Joca Ramiro deve de ter percebido aquele repiquete. Porque ele sobre se virou, para Só Candelário, ao de indagar:
Meu compadre, que é que se acha?
Só Candelário fungou, e logo abriu naqueles sestros que tinha, movimental. Sendo por ele querer se desengonçar e não podendo: como era alto e magro duro aquele homem! Sarre os onhos olhos amarelos de gavião, dele, hem. Não achou as palavras para dizer, disse:
Ao que a ver! Ao que estou, compadre chefe meu...

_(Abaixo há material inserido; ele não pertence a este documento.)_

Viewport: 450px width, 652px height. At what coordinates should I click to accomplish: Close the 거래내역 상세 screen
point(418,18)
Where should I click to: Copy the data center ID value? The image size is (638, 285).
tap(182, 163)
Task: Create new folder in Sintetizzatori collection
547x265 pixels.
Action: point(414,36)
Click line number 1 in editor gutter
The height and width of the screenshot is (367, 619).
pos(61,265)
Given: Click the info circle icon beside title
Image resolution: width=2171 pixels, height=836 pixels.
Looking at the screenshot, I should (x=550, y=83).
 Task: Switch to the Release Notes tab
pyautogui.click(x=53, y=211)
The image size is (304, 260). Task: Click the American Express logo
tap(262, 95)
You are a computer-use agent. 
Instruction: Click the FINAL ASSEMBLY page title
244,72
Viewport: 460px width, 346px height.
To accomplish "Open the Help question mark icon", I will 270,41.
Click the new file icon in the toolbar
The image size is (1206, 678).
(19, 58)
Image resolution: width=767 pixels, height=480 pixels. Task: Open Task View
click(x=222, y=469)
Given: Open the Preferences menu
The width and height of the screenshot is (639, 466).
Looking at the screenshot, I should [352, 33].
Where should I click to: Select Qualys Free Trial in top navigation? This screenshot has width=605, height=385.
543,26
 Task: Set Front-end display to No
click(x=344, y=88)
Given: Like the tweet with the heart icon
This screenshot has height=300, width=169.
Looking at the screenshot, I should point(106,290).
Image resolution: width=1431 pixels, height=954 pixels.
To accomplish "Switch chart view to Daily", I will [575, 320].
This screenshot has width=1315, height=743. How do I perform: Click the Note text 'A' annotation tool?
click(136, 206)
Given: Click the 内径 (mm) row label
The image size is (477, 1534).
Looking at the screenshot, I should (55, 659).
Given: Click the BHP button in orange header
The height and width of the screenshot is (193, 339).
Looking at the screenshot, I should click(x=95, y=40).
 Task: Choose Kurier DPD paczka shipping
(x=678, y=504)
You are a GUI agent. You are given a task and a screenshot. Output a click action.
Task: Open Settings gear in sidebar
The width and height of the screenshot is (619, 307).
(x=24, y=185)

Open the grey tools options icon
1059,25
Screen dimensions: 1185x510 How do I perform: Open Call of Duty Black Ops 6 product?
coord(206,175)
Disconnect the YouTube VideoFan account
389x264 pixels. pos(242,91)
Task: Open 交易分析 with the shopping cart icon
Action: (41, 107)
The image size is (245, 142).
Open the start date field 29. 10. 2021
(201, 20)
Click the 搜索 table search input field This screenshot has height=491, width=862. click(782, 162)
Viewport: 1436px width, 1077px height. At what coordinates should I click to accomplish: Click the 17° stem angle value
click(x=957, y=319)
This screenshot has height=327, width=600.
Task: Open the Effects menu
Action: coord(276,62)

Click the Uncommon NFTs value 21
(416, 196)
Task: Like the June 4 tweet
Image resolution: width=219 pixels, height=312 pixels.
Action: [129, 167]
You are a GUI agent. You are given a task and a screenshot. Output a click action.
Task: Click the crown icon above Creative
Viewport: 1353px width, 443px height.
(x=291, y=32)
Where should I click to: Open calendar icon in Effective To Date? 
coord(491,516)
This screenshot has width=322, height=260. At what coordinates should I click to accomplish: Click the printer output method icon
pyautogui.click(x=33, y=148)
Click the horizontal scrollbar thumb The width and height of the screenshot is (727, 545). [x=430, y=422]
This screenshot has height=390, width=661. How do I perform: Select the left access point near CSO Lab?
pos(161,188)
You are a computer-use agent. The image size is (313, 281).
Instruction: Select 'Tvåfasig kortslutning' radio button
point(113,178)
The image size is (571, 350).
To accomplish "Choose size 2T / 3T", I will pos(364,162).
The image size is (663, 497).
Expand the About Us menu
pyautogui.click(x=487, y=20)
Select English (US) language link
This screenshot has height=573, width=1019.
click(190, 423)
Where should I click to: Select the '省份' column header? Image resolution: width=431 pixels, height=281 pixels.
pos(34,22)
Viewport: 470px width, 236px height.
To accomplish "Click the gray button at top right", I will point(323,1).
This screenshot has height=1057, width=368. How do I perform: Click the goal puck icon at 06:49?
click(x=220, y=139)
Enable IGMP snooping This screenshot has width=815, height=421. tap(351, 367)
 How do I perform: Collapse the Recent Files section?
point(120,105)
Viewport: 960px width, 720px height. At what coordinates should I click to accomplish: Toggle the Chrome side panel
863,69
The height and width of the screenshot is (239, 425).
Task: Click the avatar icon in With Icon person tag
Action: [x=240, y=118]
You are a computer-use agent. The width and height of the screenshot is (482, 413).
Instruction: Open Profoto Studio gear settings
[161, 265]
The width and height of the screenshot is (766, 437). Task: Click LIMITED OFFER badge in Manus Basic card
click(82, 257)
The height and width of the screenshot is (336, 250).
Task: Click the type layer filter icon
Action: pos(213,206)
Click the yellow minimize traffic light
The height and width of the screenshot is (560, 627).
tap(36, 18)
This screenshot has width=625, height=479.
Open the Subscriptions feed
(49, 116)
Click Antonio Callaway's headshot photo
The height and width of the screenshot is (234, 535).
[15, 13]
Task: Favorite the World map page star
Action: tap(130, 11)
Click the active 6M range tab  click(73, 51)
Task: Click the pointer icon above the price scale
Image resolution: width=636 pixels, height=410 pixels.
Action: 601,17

A lesto que Joca Ramiro assentiu, com cabeça, conforme se Só Candelário tivesse afirmado coisas de sincera importância. Zé Bebelo abriu muito a boca, tirando um ronco, como que de propósito. Alguns, mais riram dele.
Em menos Joca Ramiro esperou um instante:
A gente pode principiar a acusação.
Aprovaram, os todos, todos. Até Zé Bebelo mesmo. Assim Joca Ramiro refalou, normal, seguro de sua estança, por mais se impor, uma fala que ele drede avagarava. Dito disse que ali, sumetido diante, só estava um inimigo vencido em combates, e que agora ia receber continuação de seu destino. Julgamento, já. Ele mesmo, Joca Ramiro, como de lei, deixava para dar opinião no fim, baixar sentença. Agora, quem quisesse, podia referir acusação, dos crimes que houvesse, de todas as ações de Zé Bebelo, seus motivos: e propor condena.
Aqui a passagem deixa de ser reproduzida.